§ What this task involves: Render the data listing below as a Markdown table with the columns "No." and "Text", numbering each non-blank row and leaving out blank lines.

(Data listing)
— BEGIN —

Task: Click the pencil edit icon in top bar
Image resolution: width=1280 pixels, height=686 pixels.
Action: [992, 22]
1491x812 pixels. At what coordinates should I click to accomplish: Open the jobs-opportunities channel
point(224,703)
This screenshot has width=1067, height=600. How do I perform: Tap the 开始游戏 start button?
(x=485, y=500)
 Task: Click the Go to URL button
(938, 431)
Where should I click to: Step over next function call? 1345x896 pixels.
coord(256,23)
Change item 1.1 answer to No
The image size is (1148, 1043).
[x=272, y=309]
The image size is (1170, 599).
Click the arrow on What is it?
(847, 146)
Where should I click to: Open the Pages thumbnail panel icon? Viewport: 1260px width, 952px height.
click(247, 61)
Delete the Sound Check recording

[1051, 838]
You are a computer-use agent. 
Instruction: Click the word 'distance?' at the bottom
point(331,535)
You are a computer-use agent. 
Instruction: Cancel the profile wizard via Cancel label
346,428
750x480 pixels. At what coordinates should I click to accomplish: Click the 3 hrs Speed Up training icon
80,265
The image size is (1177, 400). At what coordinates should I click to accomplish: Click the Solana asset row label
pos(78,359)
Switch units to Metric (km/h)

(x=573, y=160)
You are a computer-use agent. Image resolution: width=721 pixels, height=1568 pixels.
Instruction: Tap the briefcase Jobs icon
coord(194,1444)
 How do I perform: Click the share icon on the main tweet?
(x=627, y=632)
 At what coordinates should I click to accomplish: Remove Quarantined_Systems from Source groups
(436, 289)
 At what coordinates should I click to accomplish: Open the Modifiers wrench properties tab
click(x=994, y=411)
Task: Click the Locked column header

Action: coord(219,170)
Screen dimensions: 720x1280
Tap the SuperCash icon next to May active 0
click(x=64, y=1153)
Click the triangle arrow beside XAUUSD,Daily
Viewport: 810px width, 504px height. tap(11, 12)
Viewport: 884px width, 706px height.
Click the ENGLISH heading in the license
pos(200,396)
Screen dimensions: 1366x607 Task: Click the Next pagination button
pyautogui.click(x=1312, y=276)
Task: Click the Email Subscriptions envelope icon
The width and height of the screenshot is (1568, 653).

— END —

§ Written answer:
| No. | Text |
|---|---|
| 1 | Task: Click the pencil edit icon in top bar |
| 2 | Image resolution: width=1280 pixels, height=686 pixels. |
| 3 | Action: [992, 22] |
| 4 | 1491x812 pixels. At what coordinates should I click to accomplish: Open the jobs-opportunities channel |
| 5 | point(224,703) |
| 6 | This screenshot has width=1067, height=600. How do I perform: Tap the 开始游戏 start button? |
| 7 | (x=485, y=500) |
| 8 |  Task: Click the Go to URL button |
| 9 | (938, 431) |
| 10 | Where should I click to: Step over next function call? 1345x896 pixels. |
| 11 | coord(256,23) |
| 12 | Change item 1.1 answer to No |
| 13 | The image size is (1148, 1043). |
| 14 | [x=272, y=309] |
| 15 | The image size is (1170, 599). |
| 16 | Click the arrow on What is it? |
| 17 | (847, 146) |
| 18 | Where should I click to: Open the Pages thumbnail panel icon? Viewport: 1260px width, 952px height. |
| 19 | click(247, 61) |
| 20 | Delete the Sound Check recording |
| 21 | [1051, 838] |
| 22 | You are a computer-use agent.  |
| 23 | Instruction: Click the word 'distance?' at the bottom |
| 24 | point(331,535) |
| 25 | You are a computer-use agent.  |
| 26 | Instruction: Cancel the profile wizard via Cancel label |
| 27 | 346,428 |
| 28 | 750x480 pixels. At what coordinates should I click to accomplish: Click the 3 hrs Speed Up training icon |
| 29 | 80,265 |
| 30 | The image size is (1177, 400). At what coordinates should I click to accomplish: Click the Solana asset row label |
| 31 | pos(78,359) |
| 32 | Switch units to Metric (km/h) |
| 33 | (x=573, y=160) |
| 34 | You are a computer-use agent. Image resolution: width=721 pixels, height=1568 pixels. |
| 35 | Instruction: Tap the briefcase Jobs icon |
| 36 | coord(194,1444) |
| 37 |  How do I perform: Click the share icon on the main tweet? |
| 38 | (x=627, y=632) |
| 39 |  At what coordinates should I click to accomplish: Remove Quarantined_Systems from Source groups |
| 40 | (436, 289) |
| 41 |  At what coordinates should I click to accomplish: Open the Modifiers wrench properties tab |
| 42 | click(x=994, y=411) |
| 43 | Task: Click the Locked column header |
| 44 | Action: coord(219,170) |
| 45 | Screen dimensions: 720x1280 |
| 46 | Tap the SuperCash icon next to May active 0 |
| 47 | click(x=64, y=1153) |
| 48 | Click the triangle arrow beside XAUUSD,Daily |
| 49 | Viewport: 810px width, 504px height. tap(11, 12) |
| 50 | Viewport: 884px width, 706px height. |
| 51 | Click the ENGLISH heading in the license |
| 52 | pos(200,396) |
| 53 | Screen dimensions: 1366x607 Task: Click the Next pagination button |
| 54 | pyautogui.click(x=1312, y=276) |
| 55 | Task: Click the Email Subscriptions envelope icon |
| 56 | The width and height of the screenshot is (1568, 653). |